Michelle Herman Recommends
“Brian Morton’s Starting Out in the Evening was published in 1998 and while it was by no means ignored–as I recall, it received glowing reviews and was nominated for some major awards–it’s a book hardly anyone seems to know about just seven years later. Thus I am always giving people copies of it as gifts, and everyone I’ve given it to (a group that includes other writers and artists as well as lots of civilians, including both of my parents–and my father never reads “this sort of book,” i.e. “literary fiction,” unless it’s one I’ve written) has fallen in love with it.
It’s the kind of book you do fall in love with, a book that is not only written gorgeously but is full of truths–that is, actual wisdom–and the main characters (Schiller, an obscure novelist/intellectual; Heather, the bookish, brazen girl who half-falls in love with him as she sets about trying to write about him; and the Schiller’s daughter, Ariel, an ex-dancer turned aerobics teacher) are so lovingly and brilliantly drawn it is almost unbearably sad to come to the end of the book.
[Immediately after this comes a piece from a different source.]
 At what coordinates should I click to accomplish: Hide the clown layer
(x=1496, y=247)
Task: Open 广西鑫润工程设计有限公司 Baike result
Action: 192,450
The character Heather remembers that her life was changed when at 16 she discovered Schiller’s first novel, Tenderness: “It was as if Schiller had explained her life to her more sympathetically than she’d been able to explain it to herself.” That’s exactly how I felt reading Starting Out in the Evening, a novel that does something that hardly any contemporary novel (and for that matter hardly any contemporary art) troubles to do: it looks at the goodness in–and of–life. This is not to say that it is sentimental, or “soft.” In fact Starting Out in the Evening is full of in-passing, apparently throw-away observations (“You desire the woman who intimidates the woman you desire,” says one character) that are startling in their shrewdness. A novel that is this smart and this generous, with characters who feel entirely real, is so rare that I have never understood why it isn’t more generally acknowledged as one of the best novels of our time.”
Michelle Herman is the author of the short novel Dog and the memoir The Middle of Everything.